What is required: Could you pick up the report below on the rainstorms and Huai River flooding in China and continue it from its last sentence?

===== Selected passage

ACT member Amity Foundation reports that violent rainstorms
have repeatedly hit ten provinces along the Huai River and the southern
part of China since late June causing fatal landslides and serious
flooding in many parts of Hubei, Guangxi, Jiangxi, Guizhou, Zhejiang,
Hunan and Sichuan provinces. The storms were so heavy in some areas
that rainfall reached between 130 and 250 millimetres in just one
hour and in Herfeng County, Hubei Province, rainfall reached 342 millimetres.
Official statistics on 30 June report that 44,757,000 people have
been affected of which 28,040,000 seriously. Homes, roads, communications,
irrigation, and power supply facilities in many parts of the affected
areas were either destroyed or seriously damaged. Economic losses
are estimated at US$ 870 million.
Since the beginning of July rainfall has continued in parts of the
southern provinces, chiefly focusing on the four provinces of Hubei,
Jiangxi, Anhui and Jiangsu along the Huai River, causing the worst
flooding in the Huai River areas since 1991.

==========
===== Data shown

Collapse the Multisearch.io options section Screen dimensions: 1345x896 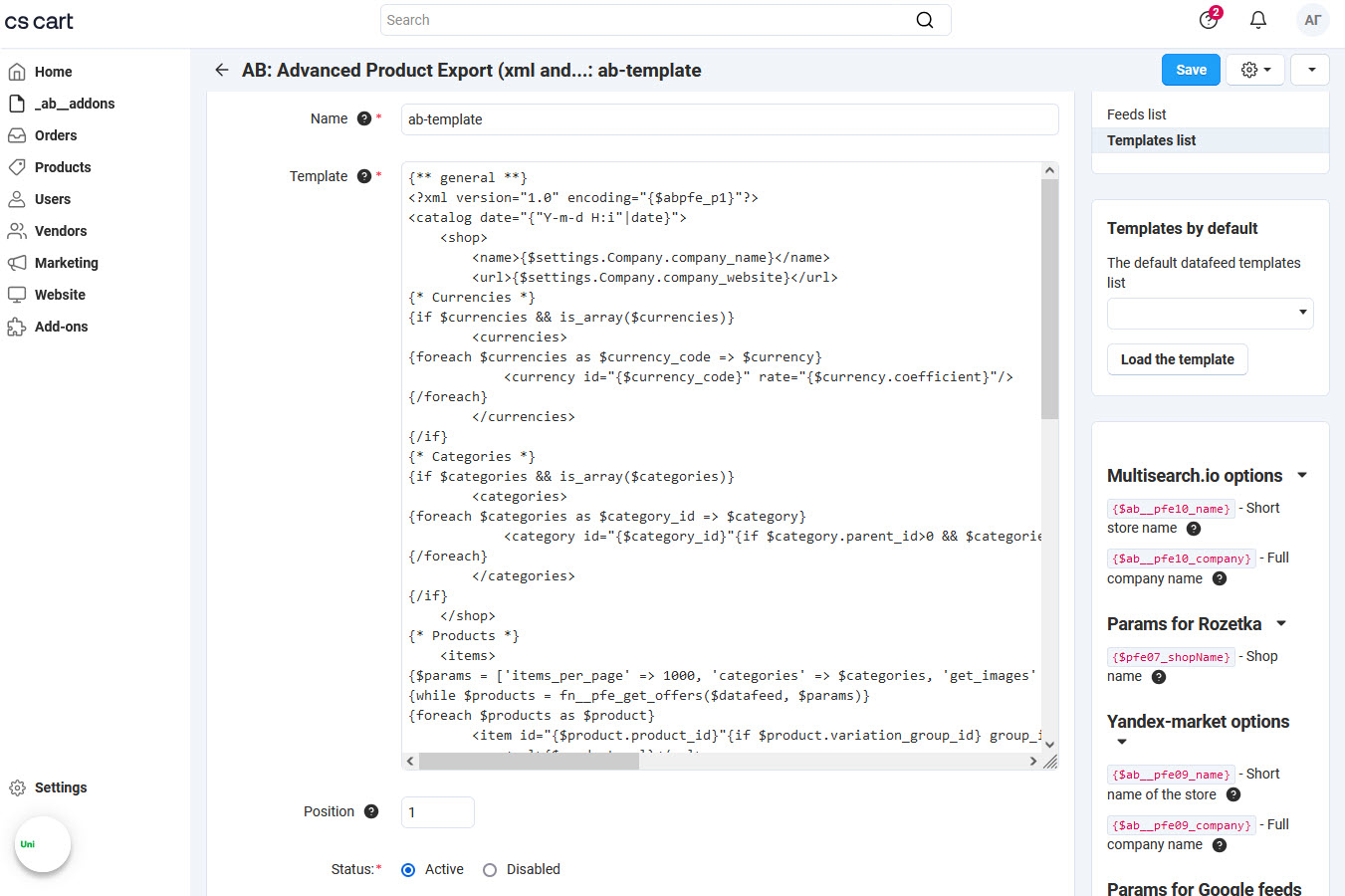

==========

Result for this exercise:
Xinhua China’s official news agency reported that in Anhui,
where the river Huai was reported to be 1.2 metres above the danger
level, villagers were moved to safe areas while authorities blew holes
in dykes on the river to lower the water levels. In Anhui Province
alone 400,000 people have been evacuated while another 150,000 have
had to leave their homes to take shelter in tents or make-shift shelters
on the dykes. More than 5,700 villages in the province have been inundated
and 1.15 million people cut off from assistance.
Fuel, food, medicine, water purifiers and quilts are among the most
needed items. The central government has allocated relief funds for
Anhui, Hubei and Jiangxi provinces – the most seriously affected.
In Anhui Province, over 400 medical teams have been sent to the flooded
areas, medicine and water purifiers worth 500,000 yuan (USD60,407)
have been distributed to the affected people.
Further heavy rain has been forecast for the coming days. Amity
is monitoring the situation and will keep the ACT CO informed.